Accumulo tables have a few options that can be configured to alter the default behavior of Accumulo as well as improve performance based on the data stored. These include locality groups, constraints, bloom filters, iterators, and block cache. See the server properties documentation for a complete list of available configuration options.
Locality Groups
Accumulo supports storing sets of column families separately on disk to allow clients to efficiently scan over columns that are frequently used together and to avoid scanning over column families that are not requested. After a locality group is set, Scanner and BatchScanner operations will automatically take advantage of them whenever the fetchColumnFamilies() method is used.
By default, tables place all column families into the same default
locality group. Additional locality groups can be configured at any time via the shell or programmatically as follows:
Managing Locality Groups via the Shell
usage: setgroups <group>=<col fam>{,<col fam>}{ <group>=<col fam>{,<col fam>}}
[-?] -t <table>
user@myinstance mytable> setgroups group_one=colf1,colf2 -t mytable
user@myinstance mytable> getgroups -t mytable
Managing Locality Groups via the Client API
AccumuloClient client = Accumulo.newClient()
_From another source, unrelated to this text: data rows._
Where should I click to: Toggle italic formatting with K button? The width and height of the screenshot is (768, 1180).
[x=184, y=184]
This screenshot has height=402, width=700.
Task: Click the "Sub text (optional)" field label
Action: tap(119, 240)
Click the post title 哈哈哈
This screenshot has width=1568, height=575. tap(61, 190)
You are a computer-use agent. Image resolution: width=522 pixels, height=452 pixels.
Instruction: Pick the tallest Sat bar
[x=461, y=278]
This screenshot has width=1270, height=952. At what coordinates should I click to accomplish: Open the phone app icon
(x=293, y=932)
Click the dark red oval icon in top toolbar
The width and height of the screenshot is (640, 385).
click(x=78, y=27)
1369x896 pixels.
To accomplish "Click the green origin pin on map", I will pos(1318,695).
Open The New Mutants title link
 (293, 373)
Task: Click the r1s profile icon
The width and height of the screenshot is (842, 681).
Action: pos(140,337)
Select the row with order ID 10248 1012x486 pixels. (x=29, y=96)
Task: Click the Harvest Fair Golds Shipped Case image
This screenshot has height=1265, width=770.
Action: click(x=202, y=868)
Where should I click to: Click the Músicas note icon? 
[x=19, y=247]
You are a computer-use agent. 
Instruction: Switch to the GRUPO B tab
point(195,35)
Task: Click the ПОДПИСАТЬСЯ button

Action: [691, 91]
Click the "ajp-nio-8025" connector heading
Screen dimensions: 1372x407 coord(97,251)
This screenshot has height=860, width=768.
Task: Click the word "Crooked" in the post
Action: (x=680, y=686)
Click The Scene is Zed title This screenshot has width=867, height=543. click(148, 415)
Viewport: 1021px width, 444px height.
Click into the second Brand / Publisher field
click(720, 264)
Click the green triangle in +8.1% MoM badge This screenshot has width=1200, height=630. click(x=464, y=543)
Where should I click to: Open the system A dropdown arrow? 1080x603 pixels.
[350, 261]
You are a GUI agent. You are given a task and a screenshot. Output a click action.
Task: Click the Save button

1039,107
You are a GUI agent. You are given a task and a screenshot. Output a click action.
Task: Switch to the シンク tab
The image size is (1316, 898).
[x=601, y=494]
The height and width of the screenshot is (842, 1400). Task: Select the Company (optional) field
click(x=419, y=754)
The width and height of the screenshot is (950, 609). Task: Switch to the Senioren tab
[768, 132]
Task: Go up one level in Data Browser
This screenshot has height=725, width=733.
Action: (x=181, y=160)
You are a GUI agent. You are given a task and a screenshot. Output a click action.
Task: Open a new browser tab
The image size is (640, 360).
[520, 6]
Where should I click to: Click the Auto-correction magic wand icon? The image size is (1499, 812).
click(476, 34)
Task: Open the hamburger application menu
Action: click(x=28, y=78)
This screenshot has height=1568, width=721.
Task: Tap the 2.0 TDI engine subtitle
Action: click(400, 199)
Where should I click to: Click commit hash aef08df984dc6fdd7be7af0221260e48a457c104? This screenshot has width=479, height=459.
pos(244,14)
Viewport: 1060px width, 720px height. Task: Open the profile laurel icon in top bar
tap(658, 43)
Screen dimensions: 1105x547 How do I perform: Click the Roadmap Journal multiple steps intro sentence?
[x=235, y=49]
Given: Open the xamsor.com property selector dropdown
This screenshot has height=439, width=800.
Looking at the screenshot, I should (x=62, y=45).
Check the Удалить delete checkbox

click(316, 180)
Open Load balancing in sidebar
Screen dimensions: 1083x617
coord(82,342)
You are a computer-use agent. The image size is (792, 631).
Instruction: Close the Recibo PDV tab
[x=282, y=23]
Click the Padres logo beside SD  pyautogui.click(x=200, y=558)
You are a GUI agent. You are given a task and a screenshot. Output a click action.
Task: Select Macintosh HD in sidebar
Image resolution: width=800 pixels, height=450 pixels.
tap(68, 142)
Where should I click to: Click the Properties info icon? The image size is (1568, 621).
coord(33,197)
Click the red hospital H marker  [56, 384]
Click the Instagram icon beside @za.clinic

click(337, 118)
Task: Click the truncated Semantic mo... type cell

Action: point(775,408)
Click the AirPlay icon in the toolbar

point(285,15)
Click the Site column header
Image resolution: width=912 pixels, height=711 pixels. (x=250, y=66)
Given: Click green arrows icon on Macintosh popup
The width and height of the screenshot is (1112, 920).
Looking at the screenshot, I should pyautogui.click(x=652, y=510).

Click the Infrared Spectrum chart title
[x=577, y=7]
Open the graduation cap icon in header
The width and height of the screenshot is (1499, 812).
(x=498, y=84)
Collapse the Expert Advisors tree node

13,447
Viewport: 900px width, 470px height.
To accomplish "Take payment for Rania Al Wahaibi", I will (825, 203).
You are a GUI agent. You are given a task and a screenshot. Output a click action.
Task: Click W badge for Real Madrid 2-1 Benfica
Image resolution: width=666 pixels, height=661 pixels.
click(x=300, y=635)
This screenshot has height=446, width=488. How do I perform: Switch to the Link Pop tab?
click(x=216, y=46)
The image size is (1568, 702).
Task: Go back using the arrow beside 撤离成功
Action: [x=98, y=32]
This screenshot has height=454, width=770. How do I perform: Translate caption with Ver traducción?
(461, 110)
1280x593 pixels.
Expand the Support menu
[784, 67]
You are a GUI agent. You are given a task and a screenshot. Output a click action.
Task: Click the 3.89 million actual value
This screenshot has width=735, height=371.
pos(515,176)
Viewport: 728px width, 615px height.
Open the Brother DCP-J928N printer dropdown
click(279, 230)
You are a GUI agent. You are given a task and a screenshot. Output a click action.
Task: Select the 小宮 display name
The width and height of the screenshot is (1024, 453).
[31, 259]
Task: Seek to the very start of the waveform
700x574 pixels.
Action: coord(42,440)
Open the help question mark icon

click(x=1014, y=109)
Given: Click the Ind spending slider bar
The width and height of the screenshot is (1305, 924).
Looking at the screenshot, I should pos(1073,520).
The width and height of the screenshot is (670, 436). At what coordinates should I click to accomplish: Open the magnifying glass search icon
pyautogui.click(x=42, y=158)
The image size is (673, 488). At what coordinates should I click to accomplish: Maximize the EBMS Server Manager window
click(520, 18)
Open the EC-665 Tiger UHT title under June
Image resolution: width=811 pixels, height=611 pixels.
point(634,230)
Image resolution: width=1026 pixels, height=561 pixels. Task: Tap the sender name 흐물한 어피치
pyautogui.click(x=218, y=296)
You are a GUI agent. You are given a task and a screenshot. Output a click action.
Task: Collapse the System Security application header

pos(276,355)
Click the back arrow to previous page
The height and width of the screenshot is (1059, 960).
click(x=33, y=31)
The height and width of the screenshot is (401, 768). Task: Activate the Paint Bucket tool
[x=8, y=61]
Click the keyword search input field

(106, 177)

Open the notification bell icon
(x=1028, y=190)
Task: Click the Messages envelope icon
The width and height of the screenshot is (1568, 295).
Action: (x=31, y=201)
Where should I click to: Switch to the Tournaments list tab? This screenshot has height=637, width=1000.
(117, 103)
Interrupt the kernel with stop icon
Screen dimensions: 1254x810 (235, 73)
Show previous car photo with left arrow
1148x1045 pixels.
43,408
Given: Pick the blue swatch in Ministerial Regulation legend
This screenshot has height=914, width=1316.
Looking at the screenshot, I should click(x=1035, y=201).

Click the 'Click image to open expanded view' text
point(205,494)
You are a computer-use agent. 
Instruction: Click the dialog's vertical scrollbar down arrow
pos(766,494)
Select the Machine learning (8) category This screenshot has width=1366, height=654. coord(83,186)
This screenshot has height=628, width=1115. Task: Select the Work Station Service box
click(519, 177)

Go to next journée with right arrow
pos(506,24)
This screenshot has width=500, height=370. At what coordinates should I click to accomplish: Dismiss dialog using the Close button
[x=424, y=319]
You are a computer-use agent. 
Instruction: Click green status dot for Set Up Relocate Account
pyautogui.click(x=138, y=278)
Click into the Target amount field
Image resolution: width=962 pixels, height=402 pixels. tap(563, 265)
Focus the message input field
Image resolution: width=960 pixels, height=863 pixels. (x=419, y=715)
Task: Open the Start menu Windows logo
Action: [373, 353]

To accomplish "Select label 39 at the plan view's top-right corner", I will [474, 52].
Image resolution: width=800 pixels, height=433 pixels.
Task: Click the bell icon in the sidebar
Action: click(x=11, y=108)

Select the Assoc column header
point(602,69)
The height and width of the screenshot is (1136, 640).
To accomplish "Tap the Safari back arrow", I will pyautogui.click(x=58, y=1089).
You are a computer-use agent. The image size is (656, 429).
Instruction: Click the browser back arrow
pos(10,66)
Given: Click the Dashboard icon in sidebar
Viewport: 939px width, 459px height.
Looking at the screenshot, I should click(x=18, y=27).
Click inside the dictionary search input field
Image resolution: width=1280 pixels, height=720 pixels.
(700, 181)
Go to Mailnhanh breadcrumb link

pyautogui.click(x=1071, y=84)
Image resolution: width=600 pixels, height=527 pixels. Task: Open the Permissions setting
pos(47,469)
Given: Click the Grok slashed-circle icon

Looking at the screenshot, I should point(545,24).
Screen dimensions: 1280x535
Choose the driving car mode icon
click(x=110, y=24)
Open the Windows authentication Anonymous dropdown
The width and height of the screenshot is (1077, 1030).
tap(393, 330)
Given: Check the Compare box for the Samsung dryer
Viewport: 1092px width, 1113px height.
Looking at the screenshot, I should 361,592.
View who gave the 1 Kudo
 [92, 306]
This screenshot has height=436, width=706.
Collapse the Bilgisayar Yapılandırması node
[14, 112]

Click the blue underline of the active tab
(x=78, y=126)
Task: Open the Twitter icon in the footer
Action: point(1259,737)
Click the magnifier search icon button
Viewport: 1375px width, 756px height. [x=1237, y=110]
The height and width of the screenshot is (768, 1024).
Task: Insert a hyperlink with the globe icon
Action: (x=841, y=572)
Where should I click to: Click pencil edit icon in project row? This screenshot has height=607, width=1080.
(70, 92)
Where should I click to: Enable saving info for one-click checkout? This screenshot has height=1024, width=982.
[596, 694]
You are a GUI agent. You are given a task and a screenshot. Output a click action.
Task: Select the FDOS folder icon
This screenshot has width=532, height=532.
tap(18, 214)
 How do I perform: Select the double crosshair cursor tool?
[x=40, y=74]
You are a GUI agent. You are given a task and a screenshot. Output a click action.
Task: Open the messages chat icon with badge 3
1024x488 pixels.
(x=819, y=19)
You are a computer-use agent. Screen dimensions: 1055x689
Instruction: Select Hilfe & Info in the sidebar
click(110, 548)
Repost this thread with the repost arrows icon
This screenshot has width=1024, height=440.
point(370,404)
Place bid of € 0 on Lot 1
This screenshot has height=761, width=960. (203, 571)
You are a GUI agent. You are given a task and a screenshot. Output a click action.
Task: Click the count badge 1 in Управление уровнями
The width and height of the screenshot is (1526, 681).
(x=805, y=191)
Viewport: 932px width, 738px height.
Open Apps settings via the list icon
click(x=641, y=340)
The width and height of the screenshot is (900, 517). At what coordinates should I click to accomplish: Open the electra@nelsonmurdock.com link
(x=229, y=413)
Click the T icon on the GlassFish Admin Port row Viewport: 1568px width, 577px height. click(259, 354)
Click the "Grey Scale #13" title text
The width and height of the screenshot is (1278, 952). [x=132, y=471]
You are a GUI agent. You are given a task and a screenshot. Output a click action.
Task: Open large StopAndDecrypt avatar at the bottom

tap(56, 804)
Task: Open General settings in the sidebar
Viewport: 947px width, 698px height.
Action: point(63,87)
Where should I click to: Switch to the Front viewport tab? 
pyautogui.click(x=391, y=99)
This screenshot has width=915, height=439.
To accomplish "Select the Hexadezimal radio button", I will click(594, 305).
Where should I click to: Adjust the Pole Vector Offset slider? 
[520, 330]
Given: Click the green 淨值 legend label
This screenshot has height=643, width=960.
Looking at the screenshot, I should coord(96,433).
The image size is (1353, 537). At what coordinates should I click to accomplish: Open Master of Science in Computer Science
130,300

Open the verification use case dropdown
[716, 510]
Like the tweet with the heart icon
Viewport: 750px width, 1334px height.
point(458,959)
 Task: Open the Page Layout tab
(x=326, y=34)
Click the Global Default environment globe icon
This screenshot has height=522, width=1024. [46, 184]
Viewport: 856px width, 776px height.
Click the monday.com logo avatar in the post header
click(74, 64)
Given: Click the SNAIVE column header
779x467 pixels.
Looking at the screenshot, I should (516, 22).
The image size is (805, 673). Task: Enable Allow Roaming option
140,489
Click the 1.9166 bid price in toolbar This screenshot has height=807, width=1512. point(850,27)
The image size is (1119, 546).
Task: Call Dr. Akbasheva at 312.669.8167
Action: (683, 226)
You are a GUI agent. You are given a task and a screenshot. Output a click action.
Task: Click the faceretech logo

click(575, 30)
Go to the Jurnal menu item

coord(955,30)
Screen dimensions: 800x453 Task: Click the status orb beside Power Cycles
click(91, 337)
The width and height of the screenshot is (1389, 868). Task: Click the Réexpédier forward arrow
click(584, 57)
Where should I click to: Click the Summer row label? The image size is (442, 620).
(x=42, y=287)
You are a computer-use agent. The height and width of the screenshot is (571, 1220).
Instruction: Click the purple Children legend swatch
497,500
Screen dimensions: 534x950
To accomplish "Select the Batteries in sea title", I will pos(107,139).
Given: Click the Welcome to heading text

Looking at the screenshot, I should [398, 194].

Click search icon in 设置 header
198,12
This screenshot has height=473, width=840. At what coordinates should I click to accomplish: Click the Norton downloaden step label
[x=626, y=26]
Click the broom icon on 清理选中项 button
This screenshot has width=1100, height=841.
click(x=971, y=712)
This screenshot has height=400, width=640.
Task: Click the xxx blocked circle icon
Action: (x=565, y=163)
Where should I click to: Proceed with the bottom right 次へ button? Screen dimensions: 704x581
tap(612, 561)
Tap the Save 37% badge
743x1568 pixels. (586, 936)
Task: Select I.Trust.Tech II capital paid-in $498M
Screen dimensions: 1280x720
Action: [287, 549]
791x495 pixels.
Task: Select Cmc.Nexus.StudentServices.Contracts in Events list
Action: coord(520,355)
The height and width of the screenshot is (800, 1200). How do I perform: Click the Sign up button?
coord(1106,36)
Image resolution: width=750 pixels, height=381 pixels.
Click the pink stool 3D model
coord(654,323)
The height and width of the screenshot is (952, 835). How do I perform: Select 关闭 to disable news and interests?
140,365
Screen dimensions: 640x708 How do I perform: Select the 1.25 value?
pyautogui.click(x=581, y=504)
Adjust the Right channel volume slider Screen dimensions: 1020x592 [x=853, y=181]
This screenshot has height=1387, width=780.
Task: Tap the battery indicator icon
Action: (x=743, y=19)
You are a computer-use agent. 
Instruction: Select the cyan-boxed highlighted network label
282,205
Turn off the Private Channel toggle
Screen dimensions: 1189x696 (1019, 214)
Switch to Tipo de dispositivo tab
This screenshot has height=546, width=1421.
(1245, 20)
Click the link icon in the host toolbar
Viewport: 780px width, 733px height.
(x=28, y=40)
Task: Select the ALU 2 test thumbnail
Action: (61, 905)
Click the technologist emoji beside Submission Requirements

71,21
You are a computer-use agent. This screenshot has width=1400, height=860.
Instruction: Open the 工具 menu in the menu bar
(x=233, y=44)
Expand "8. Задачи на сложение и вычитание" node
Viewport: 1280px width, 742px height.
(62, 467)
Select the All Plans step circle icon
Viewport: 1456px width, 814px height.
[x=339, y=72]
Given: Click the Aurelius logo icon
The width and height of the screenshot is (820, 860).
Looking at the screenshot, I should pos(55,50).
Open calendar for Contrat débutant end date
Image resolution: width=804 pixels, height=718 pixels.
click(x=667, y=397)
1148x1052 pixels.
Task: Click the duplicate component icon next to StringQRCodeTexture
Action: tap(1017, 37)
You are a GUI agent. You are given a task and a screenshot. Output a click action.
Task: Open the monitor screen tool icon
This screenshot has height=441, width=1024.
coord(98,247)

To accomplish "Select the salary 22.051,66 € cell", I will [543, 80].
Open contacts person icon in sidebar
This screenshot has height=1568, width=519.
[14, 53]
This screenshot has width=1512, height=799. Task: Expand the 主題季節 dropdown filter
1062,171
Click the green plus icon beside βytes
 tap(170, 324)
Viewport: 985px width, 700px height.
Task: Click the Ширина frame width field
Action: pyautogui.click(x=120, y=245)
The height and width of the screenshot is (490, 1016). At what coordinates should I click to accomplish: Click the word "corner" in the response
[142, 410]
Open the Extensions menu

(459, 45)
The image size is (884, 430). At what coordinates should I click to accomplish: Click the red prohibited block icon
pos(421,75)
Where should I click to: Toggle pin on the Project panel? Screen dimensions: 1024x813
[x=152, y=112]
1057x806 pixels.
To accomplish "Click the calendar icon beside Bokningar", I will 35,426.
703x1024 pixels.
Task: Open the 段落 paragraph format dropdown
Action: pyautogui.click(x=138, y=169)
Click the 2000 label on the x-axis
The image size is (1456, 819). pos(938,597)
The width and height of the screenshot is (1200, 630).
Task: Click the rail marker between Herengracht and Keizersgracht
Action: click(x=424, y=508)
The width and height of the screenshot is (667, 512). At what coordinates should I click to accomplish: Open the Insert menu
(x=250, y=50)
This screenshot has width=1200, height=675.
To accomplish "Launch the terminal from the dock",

.from("/path/to/accumulo-client.properties").build();
HashMap<String,Set<Text>> localityGroups = new HashMap<String, Set<Text>>();
HashSet<Text> metadataColumns = new HashSet<Text>();
metadataColumns.add(new Text("domain"));
metadataColumns.add(new Text("link"));
HashSet<Text> contentColumns = new HashSet<Text>();
contentColumns.add(new Text("body"));
contentColumns.add(new Text("images"));
localityGroups.put("metadata", metadataColumns);
localityGroups.put("content", contentColumns);
client.tableOperations().setLocalityGroups("mytable", localityGroups);
// existing locality groups can be obtained as follows
Map<String, Set<Text>> groups = client.tableOperations().getLocalityGroups("mytable");
The assignment of Column Families to Locality Groups can be changed at any time. The physical movement of column families into their new locality groups takes place via the periodic major compaction process that takes place continuously in the background or manually using the compact
command in the shell.
Constraints
Accumulo supports constraints applied on mutations at insert time. This can be used to disallow certain inserts according to a user defined policy. Any mutation that fails to meet the requirements of the constraint is rejected and sent back to the client.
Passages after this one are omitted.